JT Smith (Sacramento CA)
It appears that Mr. Crane's idea about how to solve all of California's problems is to cut public pensions. Incredibly painful, he says, but we're going to do it. I take it that because he is a former investment banker and current politico, this won't be incredibly painful for him personally. Here's a different suggestion: Reform Prop. 13. I would guess that if regular salaried teachers can't afford to live in Oakland, California's bizarre property tax system -- courtesy of Prop. 13 -- might be at least as much to blame as pensions for those teachers.
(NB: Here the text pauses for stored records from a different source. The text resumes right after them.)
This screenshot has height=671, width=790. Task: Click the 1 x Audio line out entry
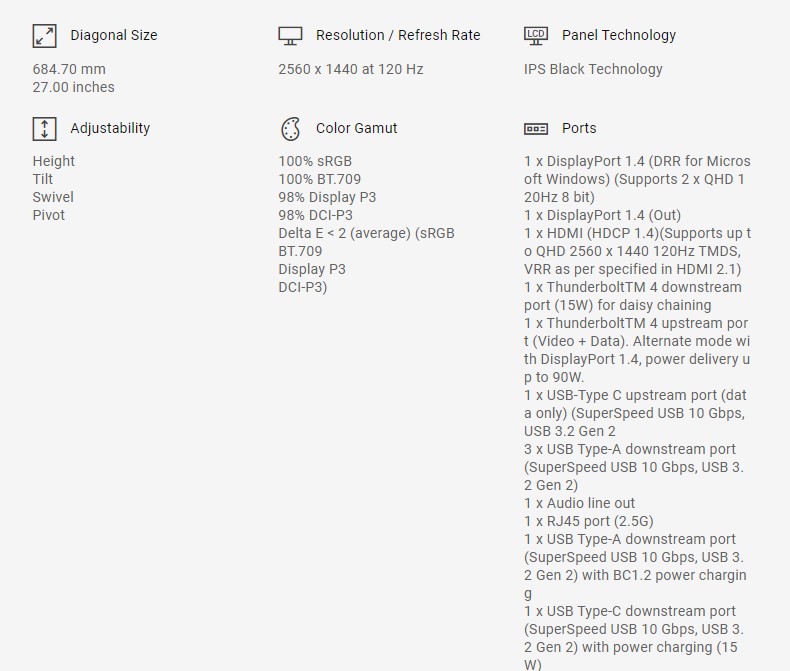(x=579, y=503)
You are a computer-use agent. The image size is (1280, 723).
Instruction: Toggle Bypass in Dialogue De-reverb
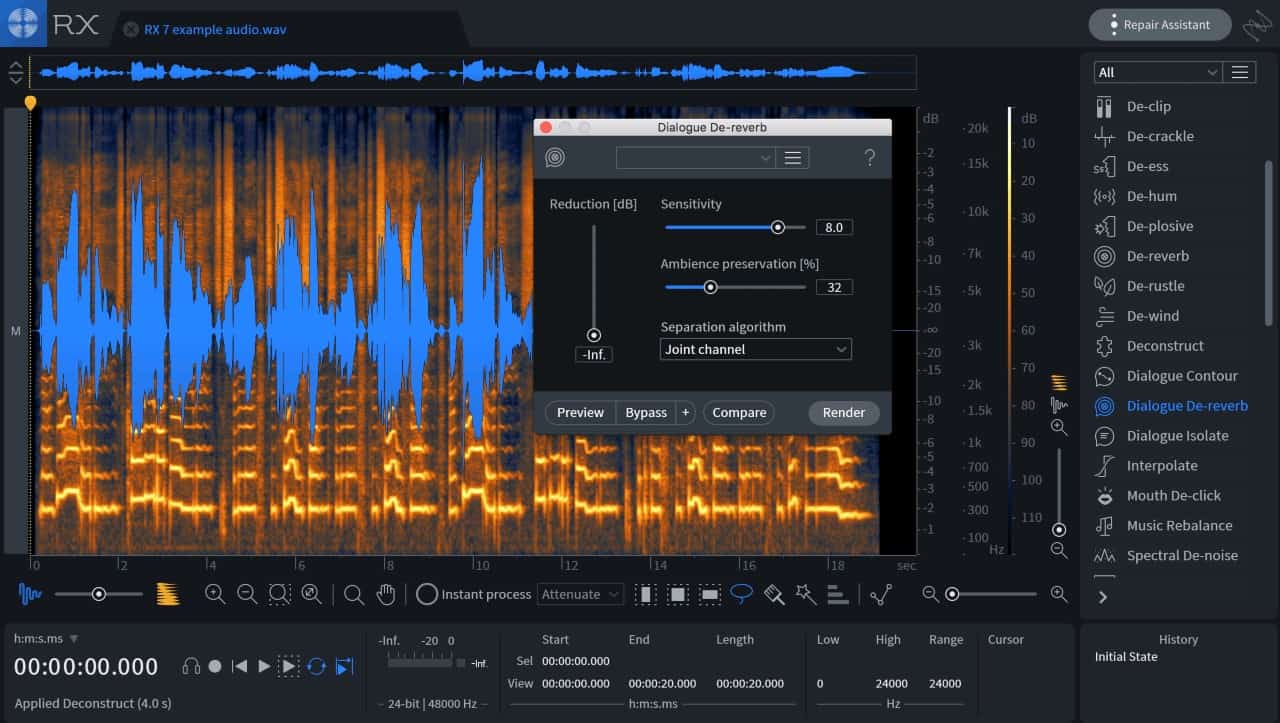point(646,412)
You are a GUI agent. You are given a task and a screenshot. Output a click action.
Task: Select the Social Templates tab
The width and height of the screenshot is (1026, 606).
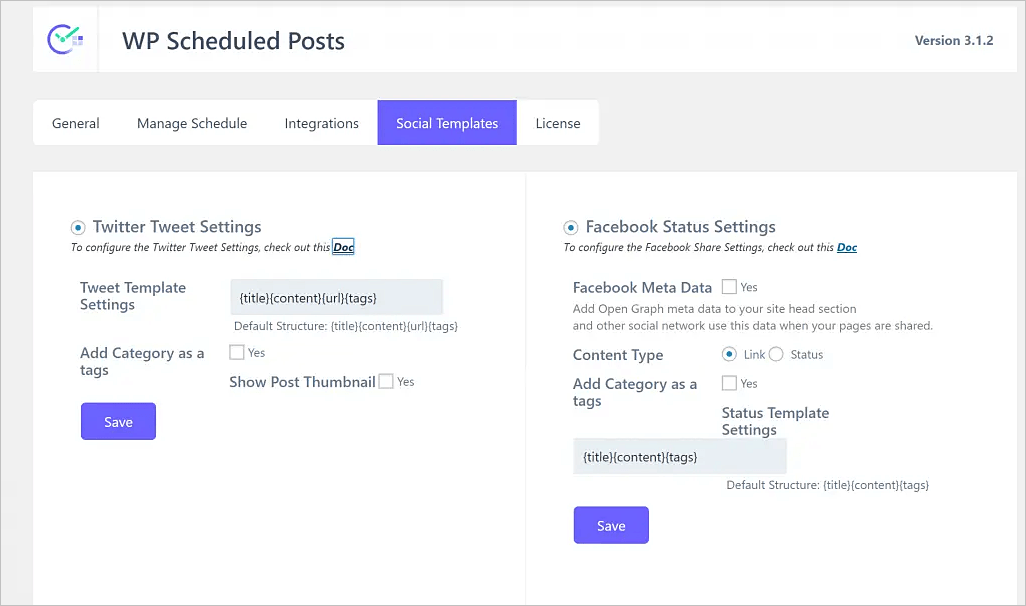tap(447, 123)
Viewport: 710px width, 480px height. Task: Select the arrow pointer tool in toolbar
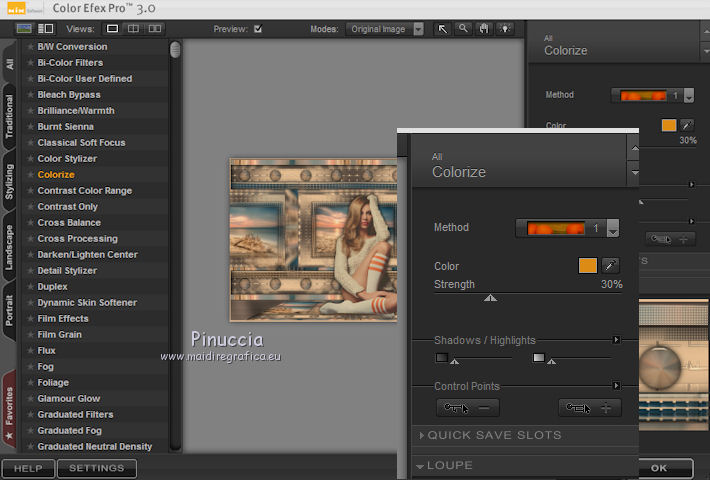click(443, 29)
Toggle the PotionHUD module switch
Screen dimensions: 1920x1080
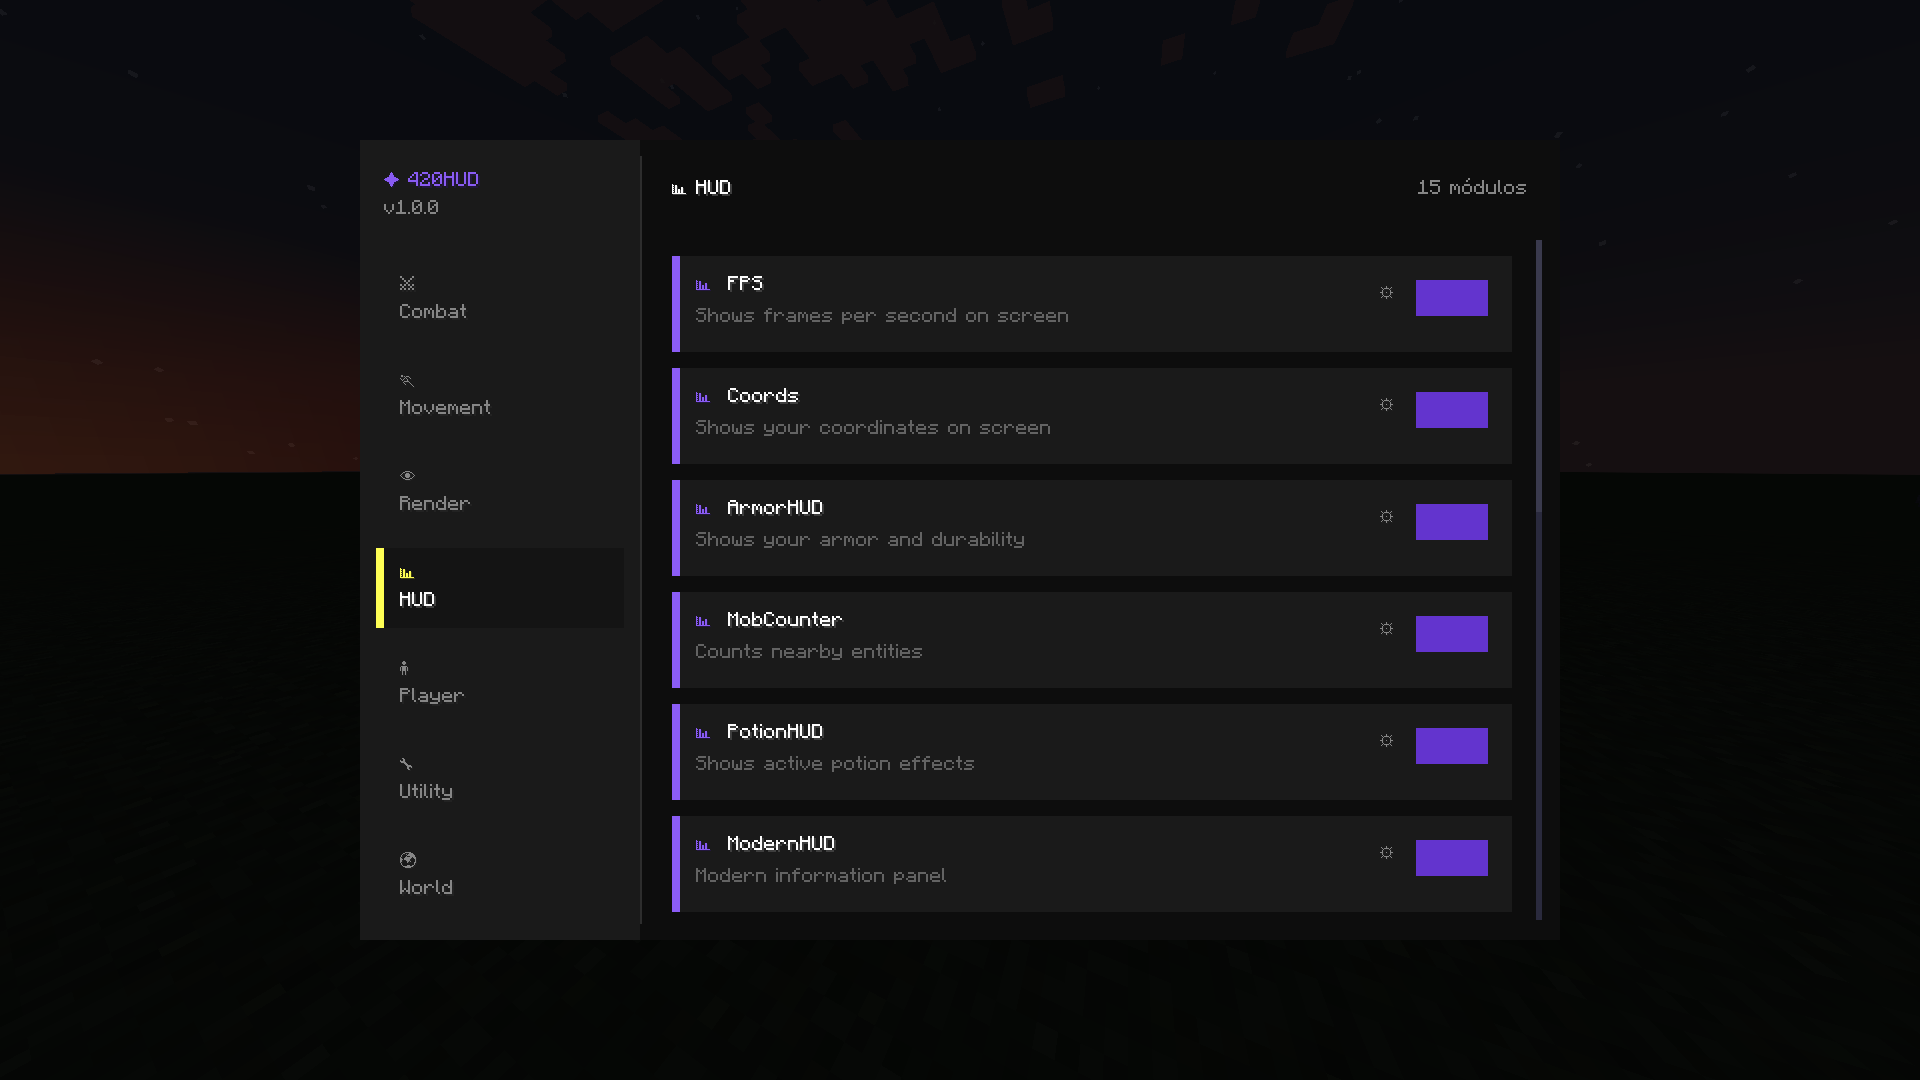click(1451, 746)
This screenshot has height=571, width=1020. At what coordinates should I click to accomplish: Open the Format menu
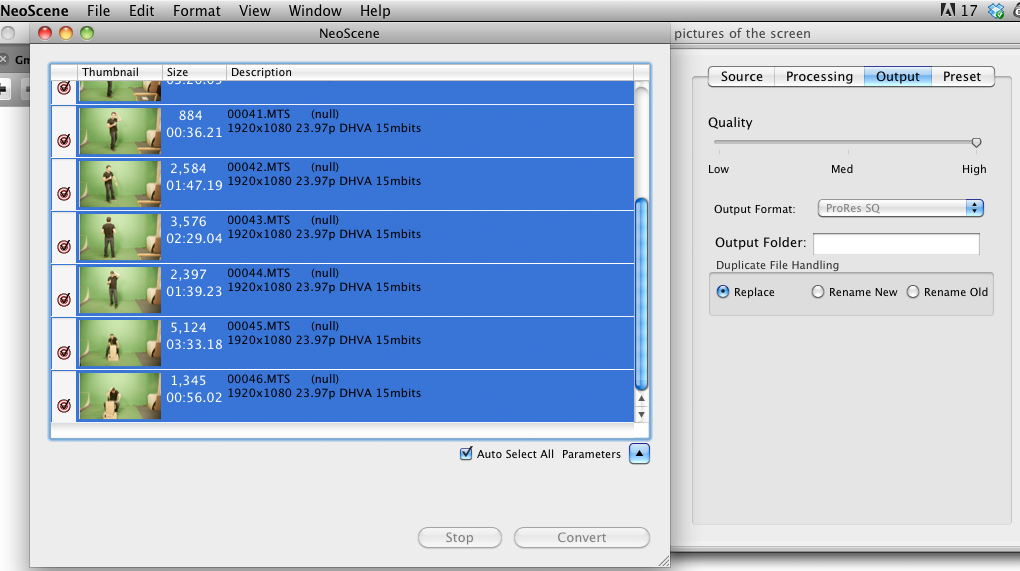[x=196, y=11]
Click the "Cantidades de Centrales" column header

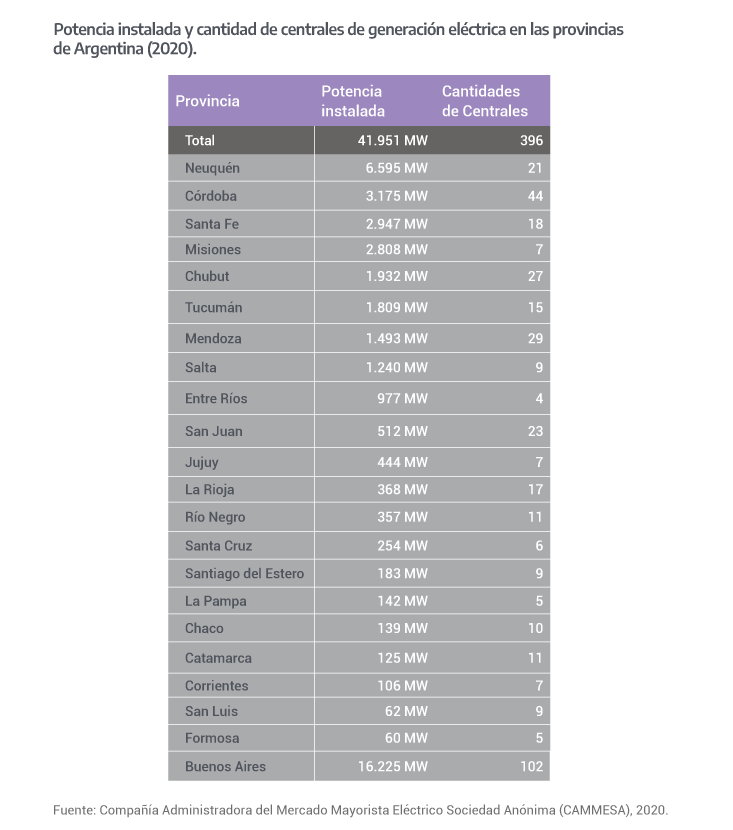tap(484, 101)
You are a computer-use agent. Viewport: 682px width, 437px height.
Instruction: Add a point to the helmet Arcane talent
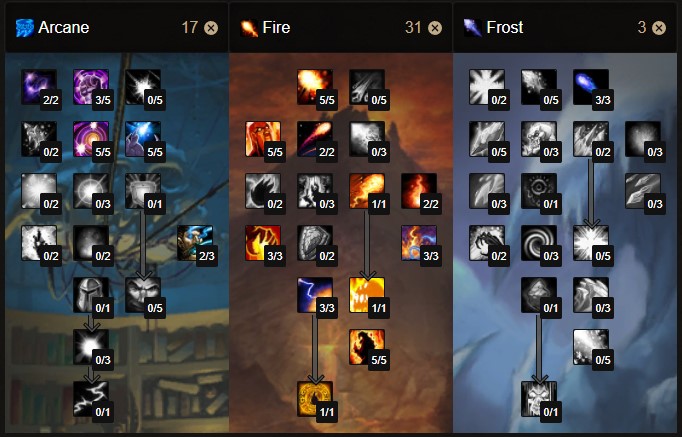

Ernest Montague (Oakland, CA)
Prop 13 passed when some municipalities raised property taxes 50-100% in one year. There's a reason it passed. It's simply not for the cities and state to endless raise wages, pensions, benefits, spend on public works, and levy ever increasing taxes. And Prop 13 did not work. I live in Oakland. Despite the nominal small yearly increase, the government finds ways to levy other taxes that are included with property taxes, such as ambulance and fire assessments. As an Oaklander, my property taxes have risen an average of 6% yearly since I moved here.
Steve (Santa Barbara)
Part of the problem is Prop 13.
sftaxpayer (San Francisco)
In 2008, Deborah Edgerly, an Oakland city manager who had ties to some gangs was let go after it was disclosed that she had alerted the gang members that the police would be trying to arrest them. A week ago the Oakland mayor did the same thing with respect to illegal alien felons, but hundreds of people were alerted. Obstructing justice and keeping federal officers from arresting illegal aliens with criminal records is nothing to brag about. The mayor of Oakland should joint Ms. Edgerly in unemployment.
Ernest Montague (Oakland, CA)
As an Oaklander I remember that well, and how Ms. Edgerly went on to sue the city and lost. That made me smile. I am an Oaklander. She also managed to directly or indirectly employ a large number of Edgerly's at city jobs.